Dr. Alexander earned her bachelor’s degree from Long Island University in Brooklyn, New York. She holds a master’s degree and Ph.D. from Rutgers University in New Jersey.

Deborah Hokien has been appointed associate dean of the College of Liberal Arts and Sciences at Kutztown University in Pennsylvania. She comes to her new role from Palm Beach State College in Florida, where she served as associate dean of the division of mathematics and sciences. Earlier in her career, she spent 25 years as a chemistry professor at Marywood University in Pennsylvania.

Dr. Hokien holds a bachelor’s degree in chemistry from the University of Scranton and a Ph.D. in analytical chemistry from Lehigh University in Bethlehem, Pennsylvania.

Jie Chen has been promoted from interim associate dean to permanent associate dean for academic and student affairs in the School of Public Health at Augusta University in Georgia. She currently serves as a professor in the department of biostatistics, data science, and epidemiology and as director of the population health science, biostats, and data science program.

Dr. Chen holds a master’s degree in statistics from the University of Akron in Ohio and a Ph.D. in mathematics from Bowling Green State University in Ohio.

Aziza Suleymanzade has been appointed to University of California, Berkeley faculty as an assistant professor of physics. She will assume her new role in July 2025 upon completion of her postdoctoral fellowship with Harvard University. Her research interests focus on using photons of light to interconnect quantum computers.

Dr. Suleymanzade holds a bachelor’s degree from Harvard University, a master’s degree from the University of Cambridge in the United Kingdom, and a Ph.D. from the University of Chicago.

Amy Kahrmann Huseby has been named publisher and executive editor of Studies in English Literature 1500-1900, an academic journal housed at Rice University in Houston. She is a senior lecturer whose work centers around 19th-century poetry, prosody, and poetics. Earlier in her career, she served as an associate teaching professor in the English department and the gender and women’s studies program at Florida International University.

Dr. Huseby is a graduate of Washington State University, where she majored in English literature. She holds a master’s degree and Ph.D. in English language and literature from the University of Wisconsin-Madison.

Kathy Bieschke has been promoted to senior vice provost at Pennsylvania State University. A full professor of education, she has held several academic and administrative roles with Penn State since joining the faculty in 1991. Most recently, she served as vice provost for faculty affairs.

Dr. Bieschke earned her bachelor’s degree in psychology and master’s degree in clinical psychology from Illinois State University. She received her Ph.D. in counseling psychology from Michigan State University.

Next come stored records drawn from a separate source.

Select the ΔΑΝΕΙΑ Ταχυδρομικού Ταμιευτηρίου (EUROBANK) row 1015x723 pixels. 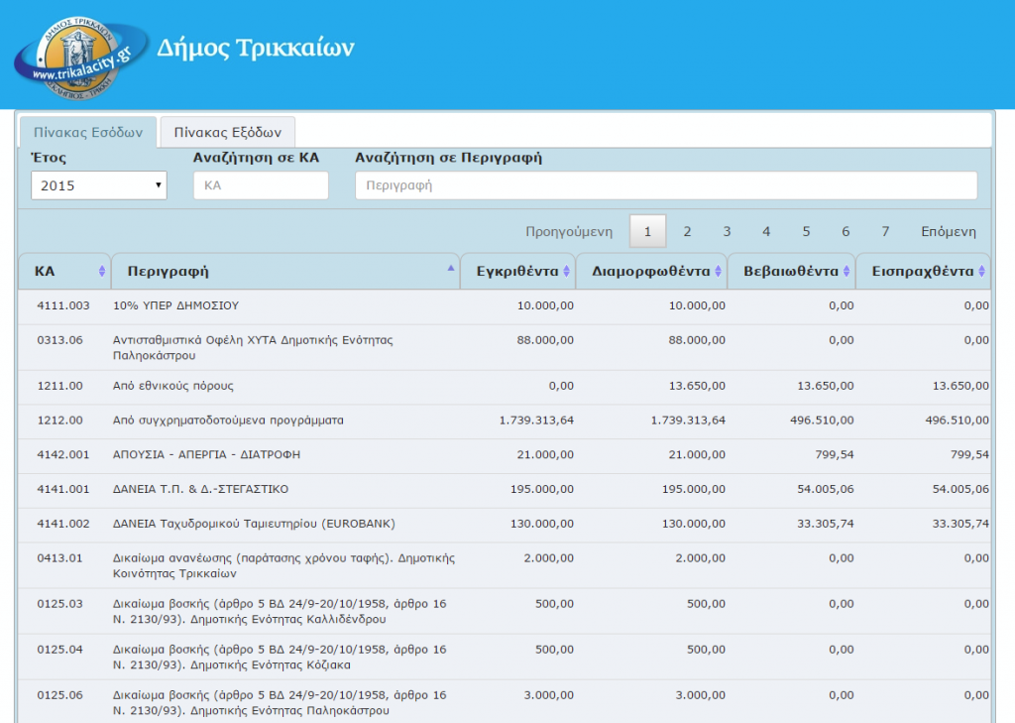255,524
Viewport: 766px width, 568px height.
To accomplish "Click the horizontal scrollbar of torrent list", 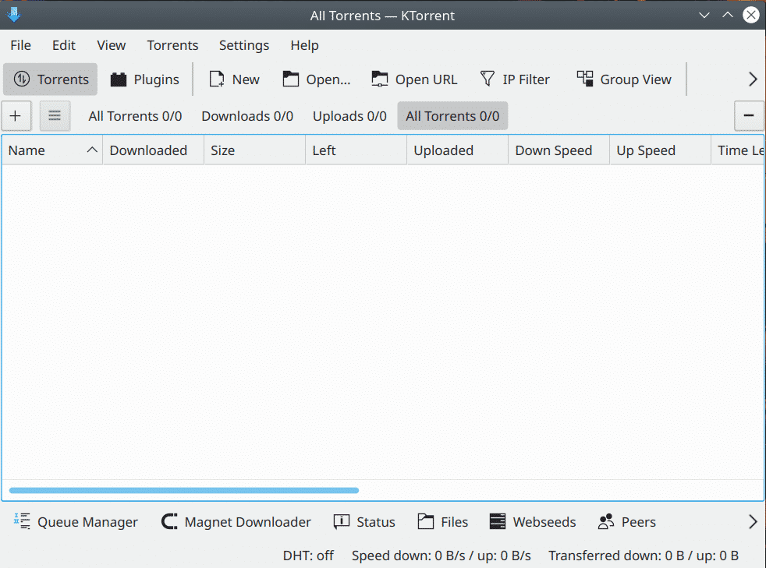I will click(184, 490).
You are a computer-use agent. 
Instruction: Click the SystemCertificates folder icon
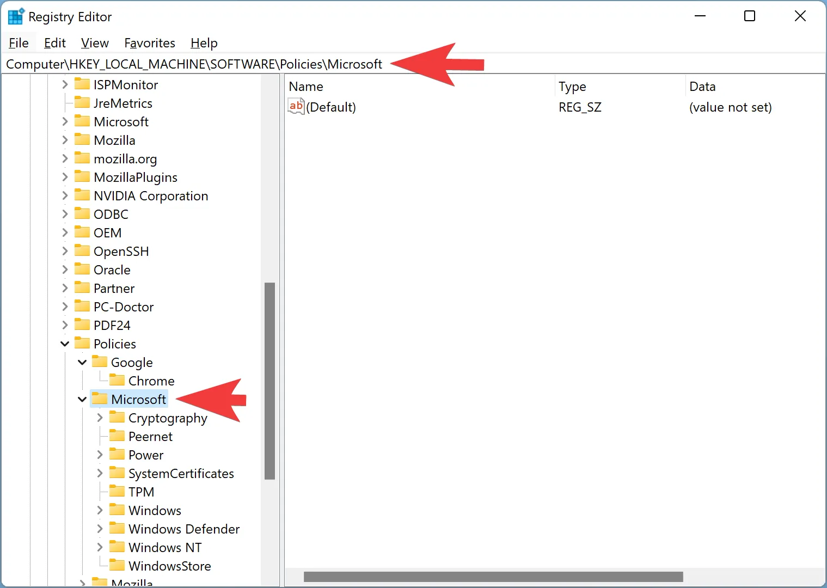117,473
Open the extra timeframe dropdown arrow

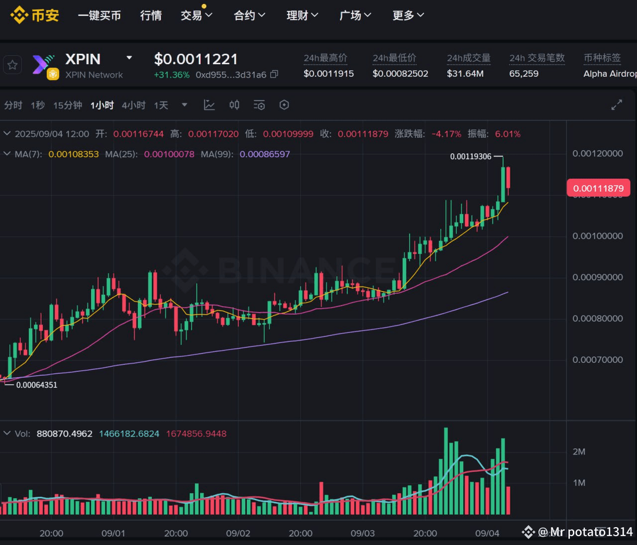[x=184, y=105]
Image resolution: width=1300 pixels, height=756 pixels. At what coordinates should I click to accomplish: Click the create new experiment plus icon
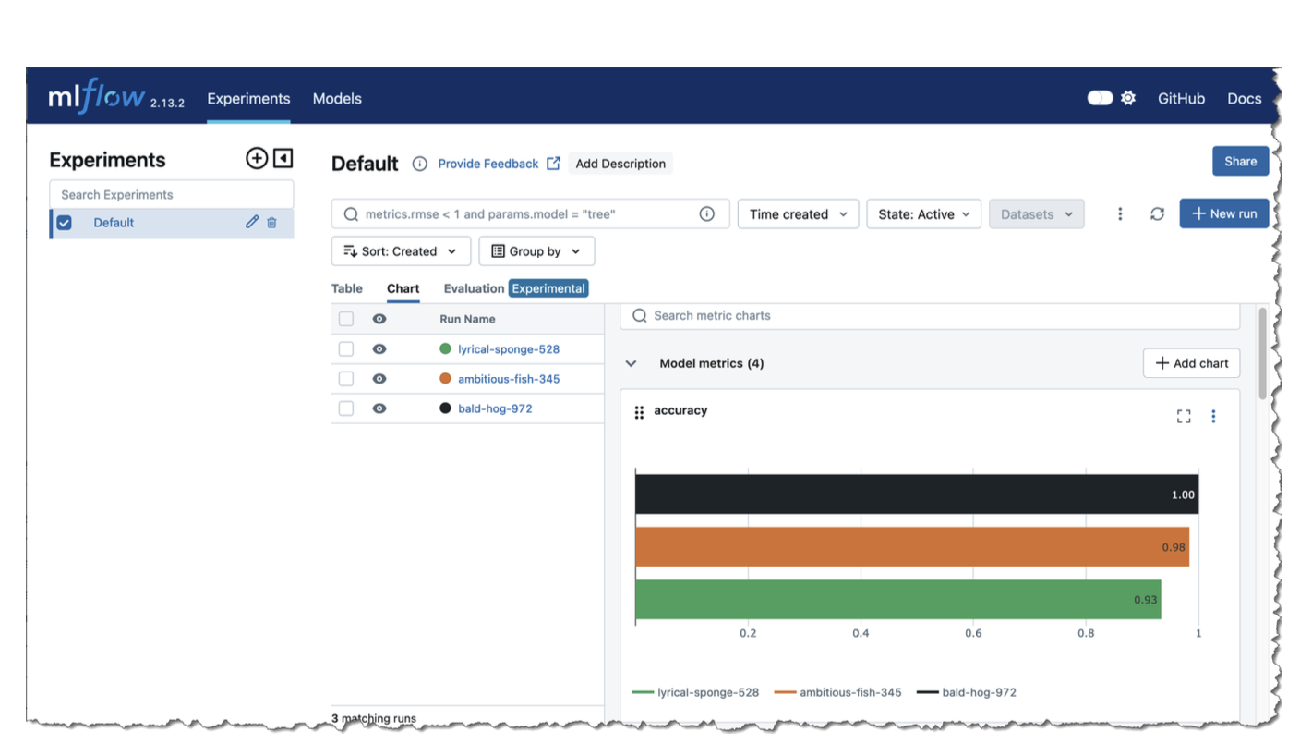click(257, 158)
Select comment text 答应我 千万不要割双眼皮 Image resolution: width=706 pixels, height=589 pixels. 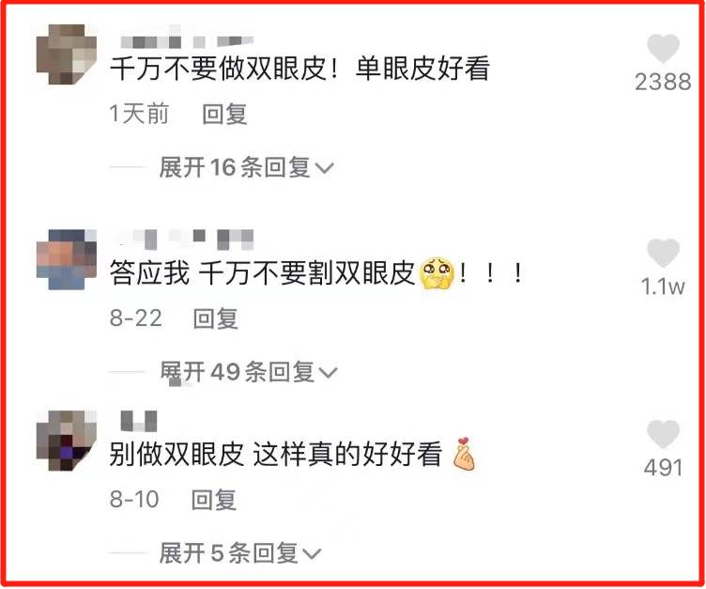pos(262,273)
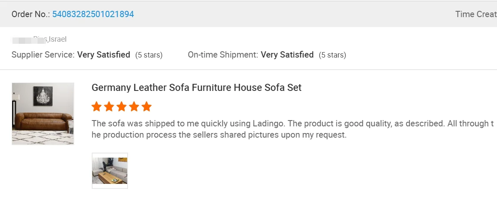Click the (5 stars) text after On-time Shipment
497x201 pixels.
pos(332,55)
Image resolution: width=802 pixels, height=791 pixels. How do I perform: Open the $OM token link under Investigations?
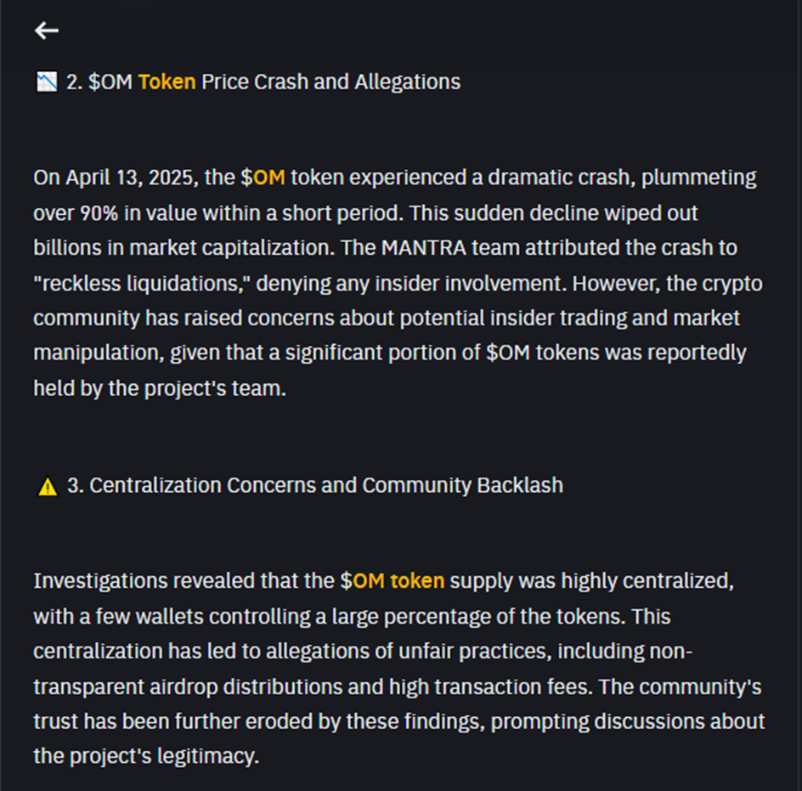coord(393,581)
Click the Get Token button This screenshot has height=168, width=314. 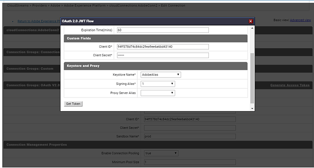[x=73, y=104]
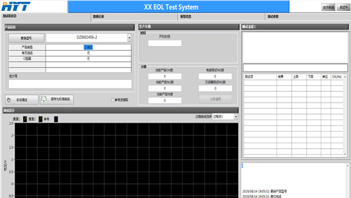Toggle the reference wave extraction checkbox

(x=113, y=100)
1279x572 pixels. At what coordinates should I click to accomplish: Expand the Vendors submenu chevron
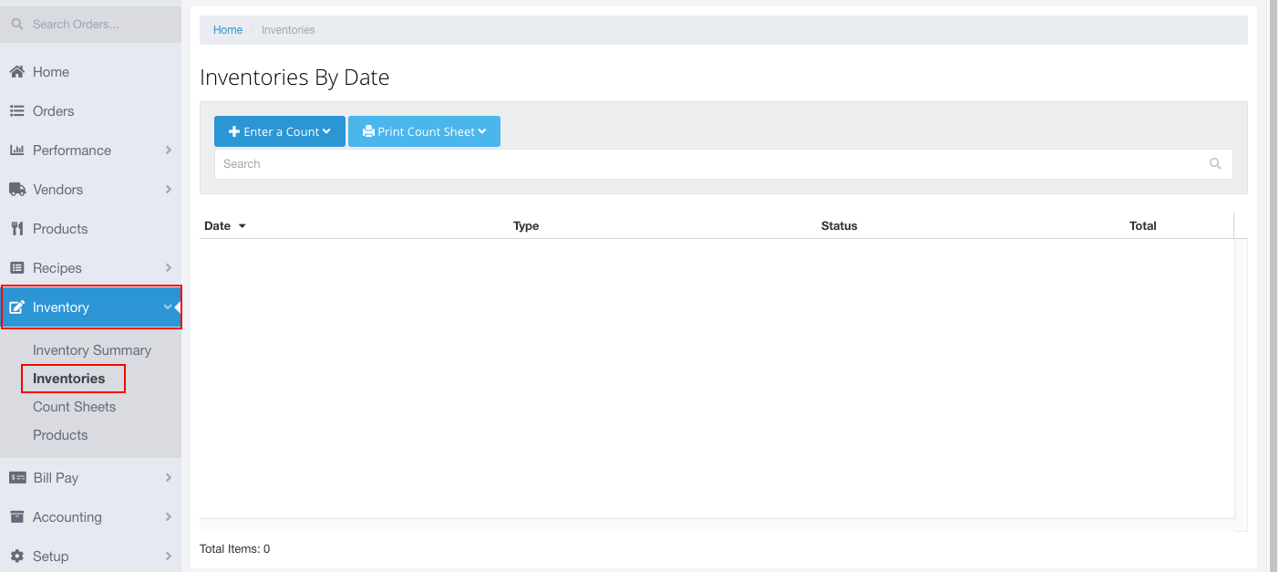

Shalina Nair has been appointed chair of the department of family medicine in the Robert Larner, M.D. College of Medicine at the University of Vermont and UVM Health Network. She comes to her new role from Ohio State University, where she has been serving as the executive vice chair of clinical services and innovation in the College of Medicine and as the medical director for population health outreach for the OSU Wexner Medical Center.

Dr. Nair holds an MBA from Ohio State University and a medical doctorate from Northeast Ohio Medical University.

Cathy Felmlee Shanholtz has been named the inaugural director of the master’s degree in occupational therapy program at McDaniel College in Maryland. She most recently held the same position at Shenandoah University in Virginia, were she also served as an associate professor, academic fieldwork coordinator, and director of the division of occupational therapy.

Dr. Shanholtz is a graduate of Pennsylvania State University, where she earned her bachelor’s degree in occupational therapy and her master of education degree. She received her doctor of occupational therapy degree from George Washington University. She is currently pursuing a Ph.D. in organizational leadership from Shenandoah University.